In early May, James Evans* met a man on the dating app Grindr. The man, who said his name was David, was friendly and chatty. “It started off as a normal conversation,” says Evans. “We moved to WhatsApp and exchanged messages. After a few days he started telling me about crypto trading and how he could show me how it worked and how I could earn money from it. It seemed like a genuine connection.”
Unfortunately for Evans, , that wasn’t the case. He hadhooked up with a scammer, who within a week had convinced him to hand over £20,000.

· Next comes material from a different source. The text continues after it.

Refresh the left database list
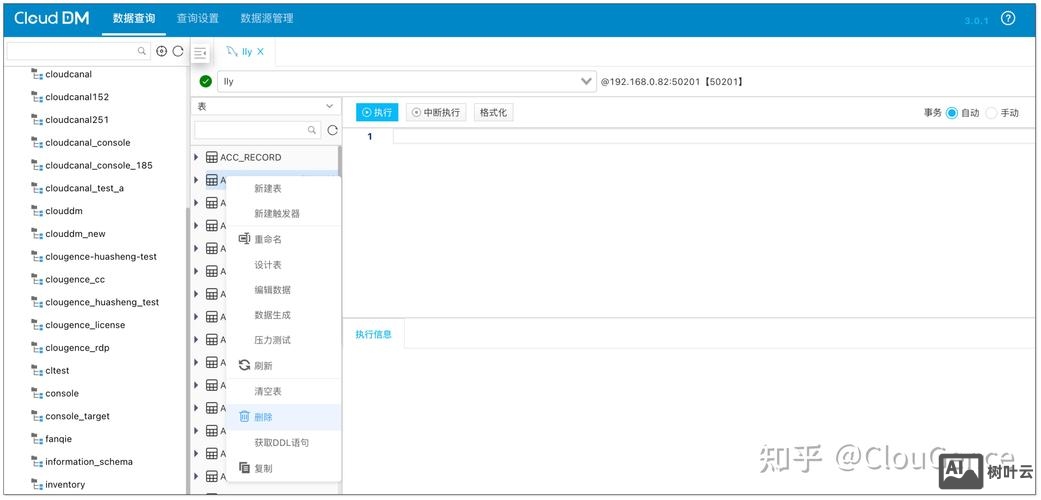 pos(178,51)
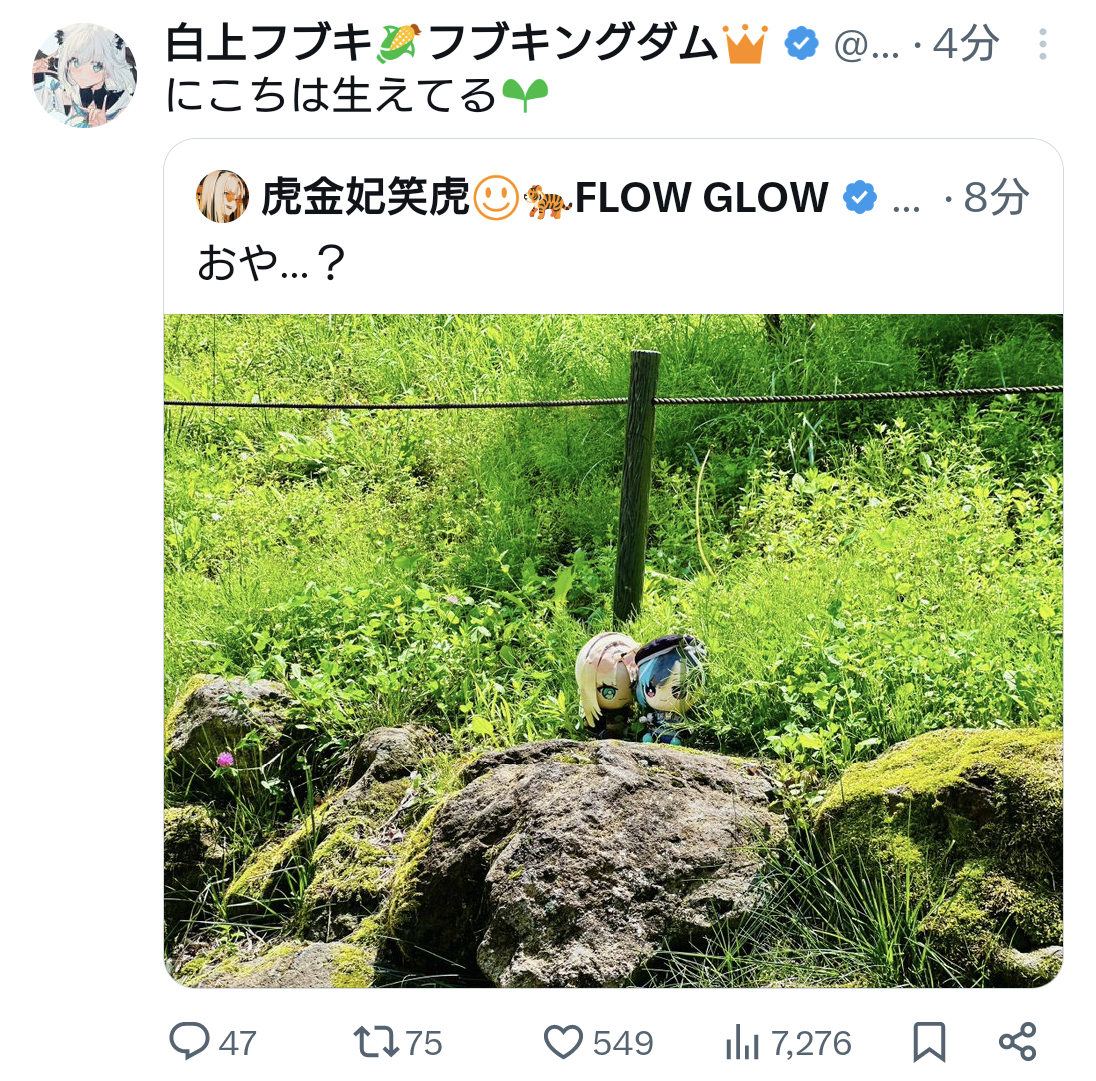Image resolution: width=1096 pixels, height=1081 pixels.
Task: Open the reply icon showing 47 comments
Action: point(189,1042)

Dating scams surged during the lockdowns, with Which? reporting a 40% rise in cases involving people being tricked into transferring money to people they met online. In Evans’s case instead of asking for financial help the man he met persuaded him to sign up to an fake investment.
First he was persuaded to set up an account with Binance and pay in £500. Binance is a cryptocurrency exchange – a website where investors can buy into digital currencies including bitcoin and ethereum. The City regulator, the Financial Conduct Authority, warned about the website last week, and banned part of the group, Binance Markets Ltd, from operating in the UK.
Recently, it emerged that TSB plans to ban customers from buying cryptocurrencies amid fears there are “excessively high” fraud rates on the platforms where they are sold. Barclays, Monzo and Starling Bank have already done likewise, blocking transfers to Binance and other websites.
Evans used his First Direct account to pay in to the site, and from there the fraudster showed him how to move his money to a trading platform where he could supposedly invest it.
His first payment on a Wednesday night was followed by more on Sunday and Monday, totalling £12,000. Each time the fraudster walked him through moving the money and “investing” it, and the screen appeared to show him making money and being free to transfer it back to Binance.
On Sunday, First Direct queried a payment to Binance for £3,000, which Evans confirmed. “At this stage I was still keen to take part and did not believe I was part of a scam,” he says. “Again, I bought the currency on Binance, transferred it to the trading app, he showed me how to trade using WhatsApp and screenshots, and then transferred the funds back to Binance and into my current account.”